Rocket, which is easily the largest mortgage lender in America, reported $6 billion in profits in 2021. That was a 35.4% decline from the unprecedented refi boom in 2020, even though mortgage origination volume actually rose to $351 billion, up nearly 10% from 2020. Like virtually every other mortgage lender, Rocket has seen origination volume and profit margins fall in recent quarters. Mortgage business slowed dramatically in the fourth quarter — Rocket’s net income fell 69.5% year over year to $865 million, which was also a sequential decline of 37%.
Rocket did not say if it would institute layoffs should the 2,000 or so workers selected for buyouts not agree to the packages.
The news of Rocket’s workforce reduction comes just days after Wells Fargo, the nation’s largest depository mortgage lender, announced that it would be cutting jobs at its home lending division. Sources told HousingWire that hundreds of mortgage processors and underwriters received pink slips.

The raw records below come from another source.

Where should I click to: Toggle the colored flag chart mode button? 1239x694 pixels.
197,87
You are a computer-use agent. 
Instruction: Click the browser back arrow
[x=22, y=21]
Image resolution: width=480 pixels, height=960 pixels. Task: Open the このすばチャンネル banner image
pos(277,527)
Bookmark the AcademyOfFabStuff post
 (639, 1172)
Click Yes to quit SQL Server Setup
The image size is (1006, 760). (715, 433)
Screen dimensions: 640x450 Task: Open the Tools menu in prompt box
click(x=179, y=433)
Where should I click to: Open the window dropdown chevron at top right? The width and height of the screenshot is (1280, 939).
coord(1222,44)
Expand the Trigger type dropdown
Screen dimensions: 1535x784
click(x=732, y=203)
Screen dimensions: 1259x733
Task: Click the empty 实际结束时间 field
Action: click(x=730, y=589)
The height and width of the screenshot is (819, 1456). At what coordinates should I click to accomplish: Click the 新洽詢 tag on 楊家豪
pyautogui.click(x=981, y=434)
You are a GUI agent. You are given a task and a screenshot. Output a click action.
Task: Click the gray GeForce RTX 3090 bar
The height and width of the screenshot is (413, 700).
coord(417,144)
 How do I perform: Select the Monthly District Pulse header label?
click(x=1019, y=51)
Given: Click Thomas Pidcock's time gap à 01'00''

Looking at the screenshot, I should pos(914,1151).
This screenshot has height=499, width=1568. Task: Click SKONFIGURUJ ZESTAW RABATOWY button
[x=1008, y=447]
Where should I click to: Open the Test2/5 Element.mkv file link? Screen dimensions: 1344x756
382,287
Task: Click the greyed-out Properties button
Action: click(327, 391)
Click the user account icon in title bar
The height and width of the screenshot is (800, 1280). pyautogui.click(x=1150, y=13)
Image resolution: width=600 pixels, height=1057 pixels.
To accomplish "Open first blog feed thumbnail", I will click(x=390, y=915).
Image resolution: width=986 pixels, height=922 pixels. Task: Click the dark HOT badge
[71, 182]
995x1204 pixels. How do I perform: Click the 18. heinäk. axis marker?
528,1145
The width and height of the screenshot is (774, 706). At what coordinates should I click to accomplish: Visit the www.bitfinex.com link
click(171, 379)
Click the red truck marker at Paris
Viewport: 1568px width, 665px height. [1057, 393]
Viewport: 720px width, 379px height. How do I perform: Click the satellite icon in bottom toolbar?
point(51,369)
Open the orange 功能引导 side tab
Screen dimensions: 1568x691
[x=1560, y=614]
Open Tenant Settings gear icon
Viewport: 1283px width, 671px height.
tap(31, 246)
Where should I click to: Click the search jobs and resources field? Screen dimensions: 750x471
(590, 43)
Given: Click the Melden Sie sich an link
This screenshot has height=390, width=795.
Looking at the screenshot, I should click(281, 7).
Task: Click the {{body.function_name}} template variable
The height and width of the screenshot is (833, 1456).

Other job cuts over the last six months have come at Guaranteed Rate, which shuttered Stearns Lending‘s wholesale division; Freedom Mortgage, which shed jobs in South Carolina; Movement Mortgage, which laid off about 170 workers; Interfirst Mortgage, which has cut hundreds at its two locations; and perhaps most notably at Better.com, which has laid off about 5,000 workers since December.
Earlier this month, HousingWire published a deep dive exploring how various nonbank mortgage lenders are likely to fare in a purchase-heavy mortgage market. Several analysts and industry executives said Rocket and the other top players are likely to see compressed margins and greatly reduced profitability, but will ride out the storm and likely grab market share due to their largesse and cash positions.